# Exercise:
Locate the line bearing "Screenshot is 489x2576." in the material below, then reproduce it and each following line up to and including the line bearing "admin (176, 150)".

# Recorded information:
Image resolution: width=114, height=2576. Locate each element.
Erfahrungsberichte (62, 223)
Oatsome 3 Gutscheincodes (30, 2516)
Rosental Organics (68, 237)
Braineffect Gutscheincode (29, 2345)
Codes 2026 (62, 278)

* * *

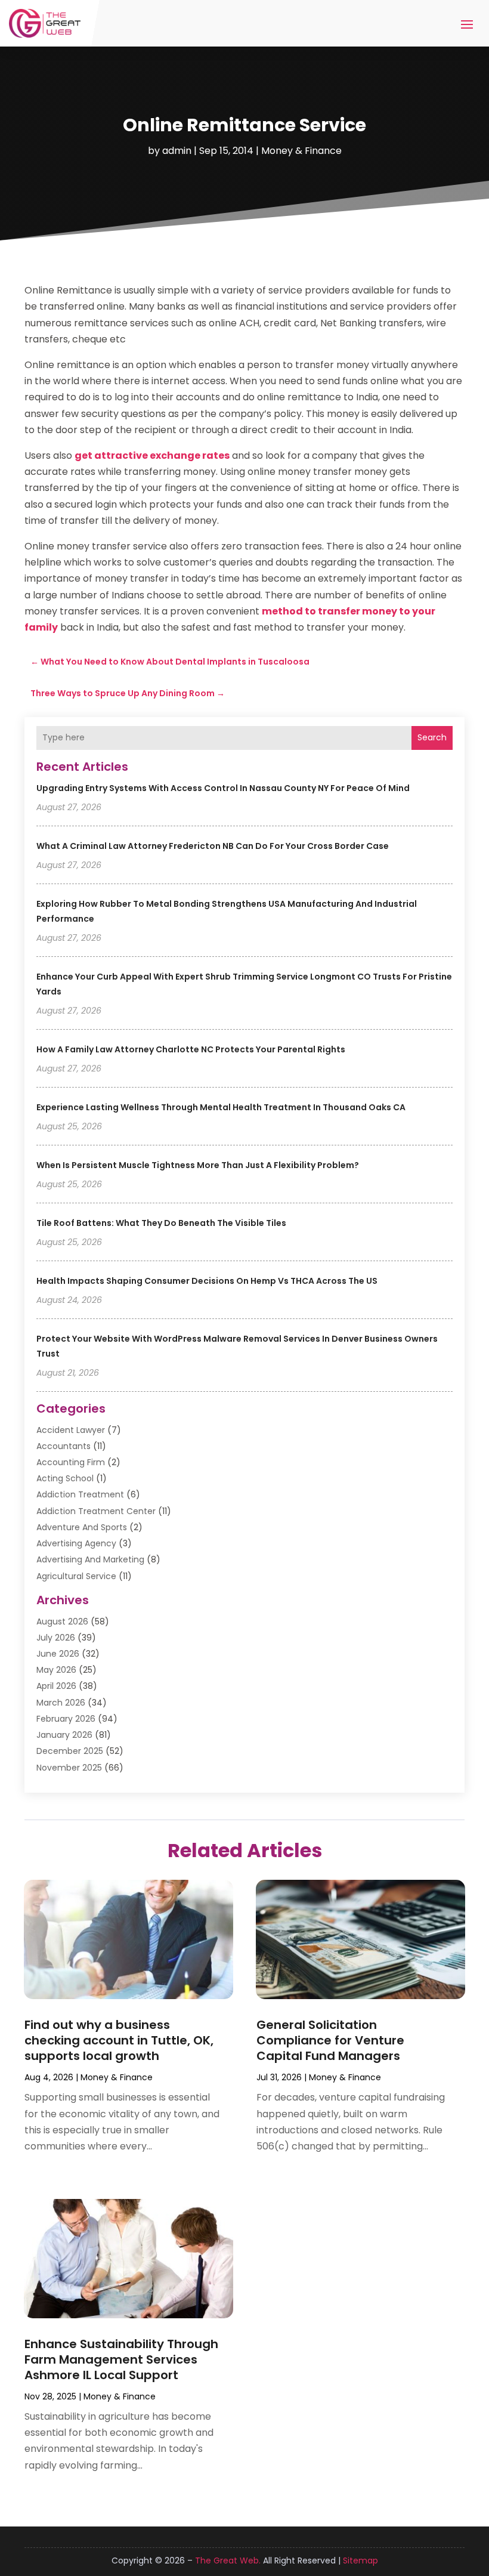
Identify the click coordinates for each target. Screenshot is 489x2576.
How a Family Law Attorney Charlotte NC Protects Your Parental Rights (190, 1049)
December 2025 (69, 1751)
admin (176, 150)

* * *

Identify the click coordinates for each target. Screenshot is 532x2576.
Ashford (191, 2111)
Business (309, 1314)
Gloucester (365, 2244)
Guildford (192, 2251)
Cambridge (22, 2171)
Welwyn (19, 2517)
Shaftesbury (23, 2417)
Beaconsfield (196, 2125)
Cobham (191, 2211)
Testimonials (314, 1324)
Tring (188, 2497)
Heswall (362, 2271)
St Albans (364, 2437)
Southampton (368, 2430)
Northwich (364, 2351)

# Written response:
Identify the click coordinates for each target. Screenshot is 489x2576.
How a Family Law Attorney Charlotte NC Protects Your Parental Rights (190, 1049)
December 2025 (69, 1751)
admin (176, 150)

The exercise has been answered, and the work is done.